- 更新日 : 2024年10月25日
ハラスメント調査報告書とは?書き方、ポイント、無料テンプレート
セクシャルハラスメントやパワーハラスメント、マタニティハラスメントなどのハラスメントは決して許されるものではありません。もし職場内でハラスメントが起きてしまった場合には、その事実を調査報告し、再発防止を図る必要があります。当記事の解説を参考に、ハラスメント調査報告書を作成し、再発防止に努めましょう。
目次
ハラスメント調査報告書とは?
「ハラスメント調査報告書」とは、ハラスメント行為に対して行われた調査内容の結果を報告するために作成される書面です。職場内でセクハラやパワハラなどのハラスメント行為が行われた場合、まず内部調査が行われ、当該事実の確認が行われます。そして、ハラスメントとして認定された場合には、ハラスメント調査報告書が作成されます。
ハラスメント調査報告書を作成する目的
ハラスメント調査報告書は、以下のような目的から作成が必要です。
- ハラスメント行為の再発防止
- 説明のための資料
- ハラスメント行為を行った加害者への処分決定
ハラスメント行為があった場合には、再びそのようなことが起きないよう、再発防止策を講ずることが必要です。そのためには、調査内容を記した調査報告書が役立ちます。また、企業の諮問機関等から、調査結果の説明が求められる場合もあり、書面で作成された報告書が必要です。
さらに、ハラスメント行為の不存在や、調査の進捗を説明するためにも用います。加害者への処分を決定する際にも、ハラスメント行為の内容や行われるに至った経緯が記載された報告書が必要です。
ハラスメント調査報告書の開示義務とは
厚生労働省の「パワハラ防止指針」では、従業員からパワハラ行為の調査を求める旨の申し出があれば、企業は当該事実関係を、正確かつ迅速に確認することが求められています。これは、セクハラやマタハラの防止指針でも同様です。
企業はハラスメント行為の調査を行う義務がありますが、調査結果を開示する義務までは課せられていません。しかし、後に生じる恐れのあるトラブルを未然に防止する意味でも、当事者に対して開示することを前提とした調査結果報告書を作成することが望ましいでしょう。
ハラスメント調査報告書の書き方は?
ハラスメント調査報告書は、事実関係の確認や経緯の説明、加害者への処分など、記載すべき事項が多岐にわたります。主要な記載項目の書き方を解説するため、作成時の参考としてください。
ハラスメント調査の結論
調査が行われた当該ハラスメント事案が、ハラスメントに該当するか否かの結論を記載します。誰の誰に対する行為が、どのようなハラスメントに該当したかを具体的に記載します。
ハラスメントの当事者及び調査担当者
ハラスメントの被害者と、加害者の氏名を記載します。また、当該ハラスメント調査を担当した者の氏名も併せて記載することが必要です。調査の公平性を保つため、調査担当者は、中立的な立場の者でなければなりません。

指示 A:
ハラスメント調査報告書の本文から、「ハラスメント調査報告書の開示義務とは」で始まり「作成時の参考としてください。」で終わる部分をそのまま再掲してください。
指示 B:
ハラスメント調査報告書の本文によると、調査の公平性を保つため、調査担当者はどのような立場の者でなければならないか。

データ行:
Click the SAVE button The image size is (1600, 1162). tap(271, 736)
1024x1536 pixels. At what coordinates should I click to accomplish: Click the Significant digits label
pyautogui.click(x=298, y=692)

最終結果 A:
ハラスメント調査報告書の開示義務とは
厚生労働省の「パワハラ防止指針」では、従業員からパワハラ行為の調査を求める旨の申し出があれば、企業は当該事実関係を、正確かつ迅速に確認することが求められています。これは、セクハラやマタハラの防止指針でも同様です。
企業はハラスメント行為の調査を行う義務がありますが、調査結果を開示する義務までは課せられていません。しかし、後に生じる恐れのあるトラブルを未然に防止する意味でも、当事者に対して開示することを前提とした調査結果報告書を作成することが望ましいでしょう。
ハラスメント調査報告書の書き方は?
ハラスメント調査報告書は、事実関係の確認や経緯の説明、加害者への処分など、記載すべき事項が多岐にわたります。主要な記載項目の書き方を解説するため、作成時の参考としてください。

最終結果 B:
中立的な立場の者でなければならない。